Improving the Adoption of Advance Directives in Primary Care Practices

Author/s: 
Wickersham, Elizabeth, Gowin, Mary, Deen, Munim H., Nagykaldi, Zsolt
Date Added: 
March 14, 2019
Journal/Publication: 
Journal of the American Board of Family Medicine
Publisher: 
American Board of Family Medicine
Publication Date: 
March 1, 2019
Issue: 
2
Volume: 
32
Pages: 
168-179
Type: 
Clinical Research Results
Format: 
Article
DOI (1): 
10.3122/jabfm.2019.02.180236

RPR Commentary

Five Wishes is a patient-friendly, legally valid, advance directive tool/document. The cloud-based one is free and the other is available for a small fee or free for patients who can’t afford one and want a paper copy.  James W. Mold,   MD, MPH

Abstract

Background: Oklahoma's Advance Directive completion rate is less than 10%. We compared the implementation performance of 2 advance directive forms to determine which form could be more successfully disseminated.

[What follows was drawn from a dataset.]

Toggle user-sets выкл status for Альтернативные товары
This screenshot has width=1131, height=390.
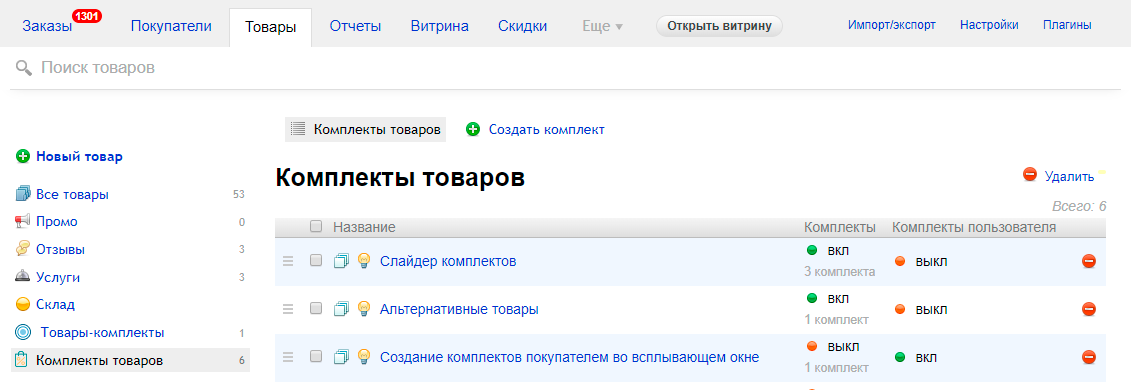click(921, 309)
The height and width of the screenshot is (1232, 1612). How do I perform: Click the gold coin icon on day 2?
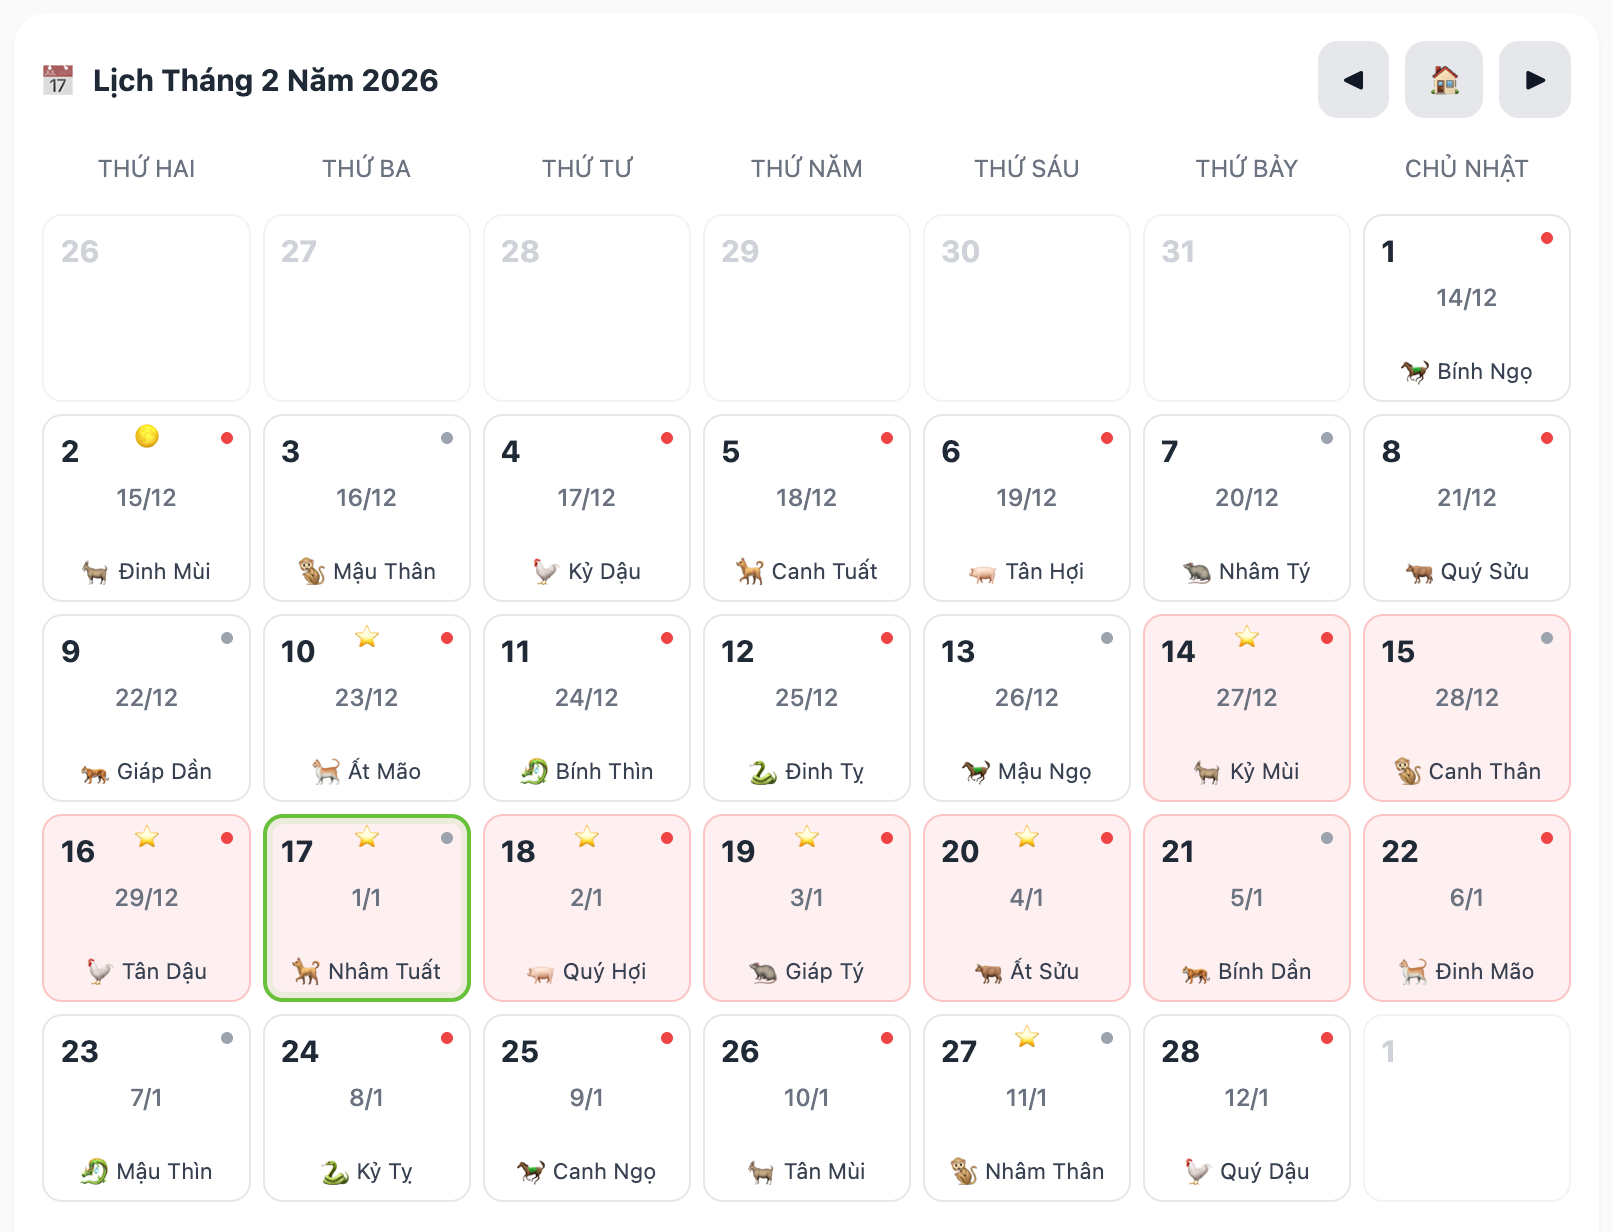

Methods: The implementation of the Oklahoma Advance Directive (OKAD) and the Five Wishes form were compared in an 8-month pair-matched cluster randomized study in 6 primary care practices. The outcomes measured during the 22-week implementation included form offering rate, acceptance/completion rate by patients, and documentation in the chart. Twenty semistructured interviews with patients and clinicians were conducted to assess intervention experience.

Results: A total of 2748 patient encounters were evaluated. OKAD was offered in 33% of eligible patient visits (493/1494) and accepted 54% of the time (266/493). Five Wishes was offered in 36% of eligible patient visits (450/1254) and accepted 82% of the time (369/450). Unadjusted analyses found no significant difference in offering of advance directive forms between groups. However, the odds of accepting Five Wishes were 3.89 times that of OKAD (95% CI, 2.88 to 5.24; P < .0001). Logistic regression models controlling for several confounders indicated that the acceptance of Five Wishes was favored significantly over OKAD (OR = 1.52; 95% CI, 1.27 to 1.81; P < .0001). Qualitative analyses indicated a clear clinician and patient preference for Five Wishes.

Conclusions: Results suggest that Five Wishes was more readable, understandable, appealing, and usable. It seemed to capture patient preferences for end-of-life care more effectively and it more readily facilitated patient-clinician conversations.